Detaching with Love
Loved ones need to let go.
Posted June 5, 2015 | Reviewed by Devon Frye
Like thousands before me who visited the Academia in Florence, Italy, I was astounded by the magnificence of Michelangelo’s statue of David.
Yet I was most taken with the artist’s statues of four Prisoners or Slaves, his “non-finito” (incomplete) works. The Prisoners consist of four nudes with only parts of their bodies, like the head or leg, complete.The rest of their bodies are trapped inside the marble trying to emerge. The Prisoners evoke the enormous strength of creative expression and the eternal struggle of humans to free themselves from bondage.
During that visit, I felt as trapped as those prisoners. For years, I struggled to control my adult son’s substance abuse. My efforts failed, but that didn’t stop me. I thought that if I tried hard enough, yelled loud enough, and threatened long enough, my son would stop the insanity that was destroying his life.

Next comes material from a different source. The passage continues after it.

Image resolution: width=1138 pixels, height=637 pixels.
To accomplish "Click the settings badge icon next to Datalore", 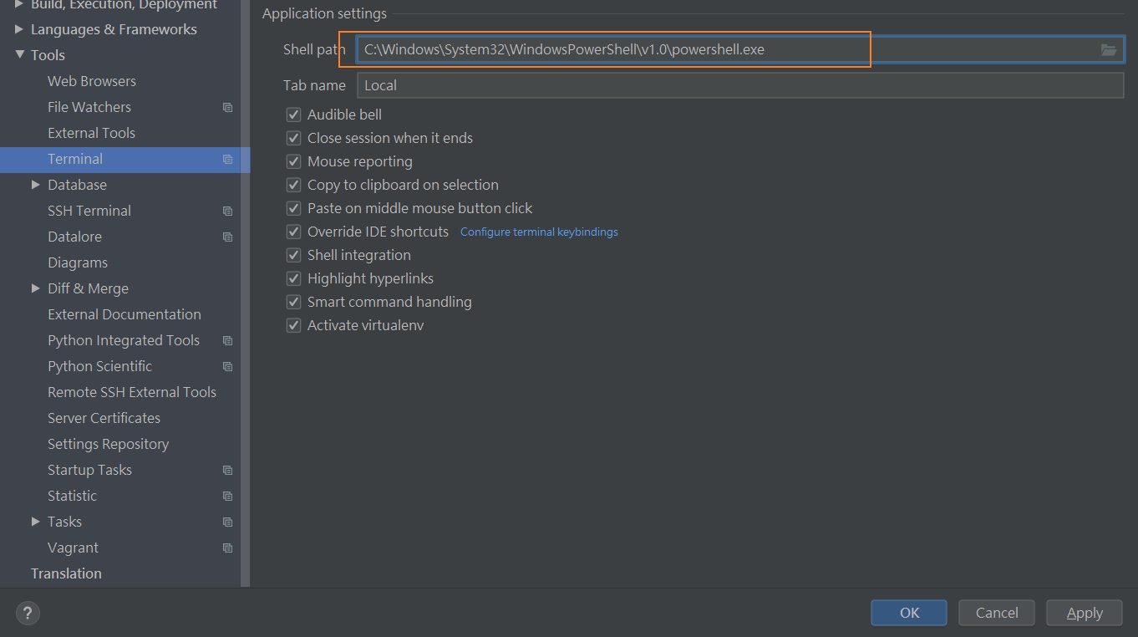I will pyautogui.click(x=227, y=236).
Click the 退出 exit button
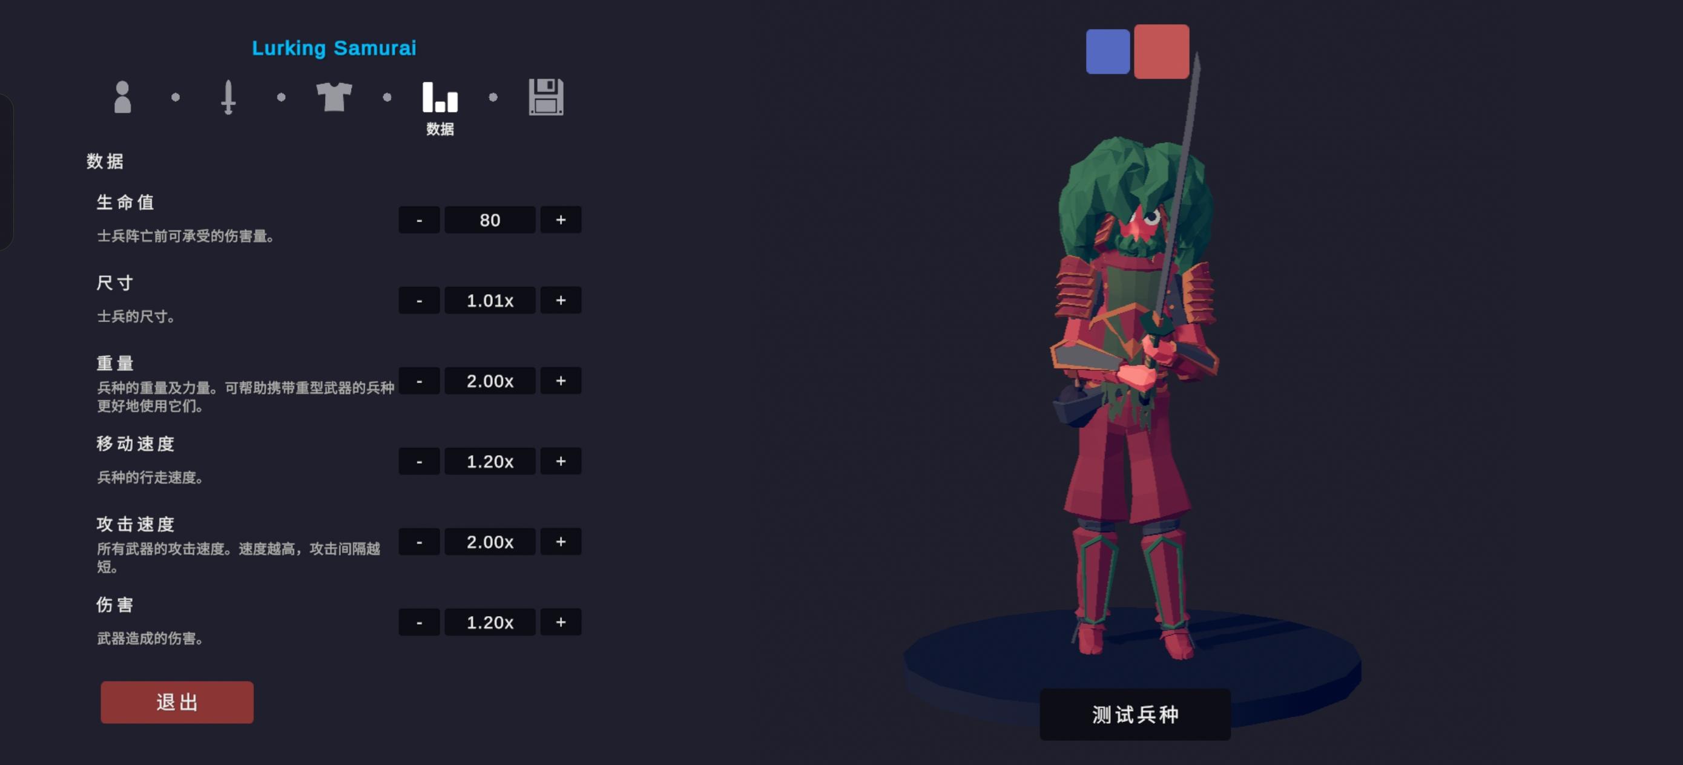Viewport: 1683px width, 765px height. [x=177, y=702]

When his checks bounced, I covered them. When he stole money from my wallet, I ignored it. When he landed in jail, I bailed him out. When he failed to come home, I searched the seedy parts of town where the junkies and prostitutes hung out. I could not carve myself loose from co-dependency. Finally, when my heart became as heavy as a block of marble and my spirit as broken as shattered glass, I had to admit that I needed help. When a friend suggested a twelve-step program for loved ones, I decided to give it a try.
The program's tools helped shape my recovery. I had to abandon my rock-solid belief that I could fix my son. I had to learn how to detach.
But detaching felt counterintuitive. Aren’t parents responsible for nurturing and protecting their children? It’s programmed into our DNA, particularly for moms. Since control is a major stumbling block, program meetings begin with the Serenity Prayer, “God, give me the serenity to accept the things I cannot change…” Not surprisingly, the first of the twelve steps involved admitting that we were powerless over alcohol and that our lives had become unmanageable. In fact, the first three steps deal with abandoning our self-will and handing it over to a benevolent Higher Power. The slogan, "Let Go, let God" underscores this need to relinquish control. Or as my friend, Mary says, “We need to keep our spoon in our own bowls.” My sponsor often reminds me that every time I step in to take care of my son’s business, I deprive him of the opportunity to accomplish something and feel good about it.
Detaching with Love
Control is a central issue in addiction; it’s a big deal for addicts and their loved ones. Addicts convince themselves that they can control their use. Loved ones convince themselves that they can control the addict. When enabling fails (as it often does), loved ones face difficult choices. Continue the craziness. Let go completely. Detach. But how?
For me, detaching with love is not the same as “tough love.” Tough love is a stringent approach with strict, unconditional rules for unacceptable behavior: “If you steal from me one more time, I am kicking you out of the house.” Since loving someone with a substance abuse disorder is grueling, turning our backs on our loved ones can seem justified. That’s the approach doled out by the media in shows on intervention.
In contrast, detaching with love is less harsh and more flexible. We don’t step in and take responsibility for our loved ones' behavior. They must deal with the natural consequences of that behavior. But we do learn how to make wise choices rather than react out of anxiety, fear, and anger.
Early on in my recovery program, I was introduced to the slogan, “detach with love." While I grasped it intellectually, I couldn’t let go emotionally. As I learned more, I came to accept addiction as an illness that hijacks the brain. It can be arrested but not cured. This helped me develop compassion toward my son and recognize that my fixing was fear-based. I had to learn how to take care of myself and navigate that thin line between helping and enabling. Is this good for me? Can I live with the outcome of my decision? What are my motives? What are my choices? Is this a wise choice?
It took me a long time to slow down and not jump in to fix things. Now, when my son runs into a problem, I listen instead of offering unsolicited advice. I don’t act impulsively. I take time to think. Often, I’ll say, “Let me think about this and I’ll get back to you.” Or if we disagree, I don’t argue. A simple, “You might be right,” helps defect quarrels. The slogans “think” and “listen and learn” have become invaluable. So does the cliché “mind your own business.” As does a sense of humor.
Cultivating compassion and detaching with love have been important tools in my recovery. They’ve helped me chisel my way toward freedom. Unlike Michelangelo’s Prisoners, I no longer feel trapped in co-dependency. I am free to choose how to live.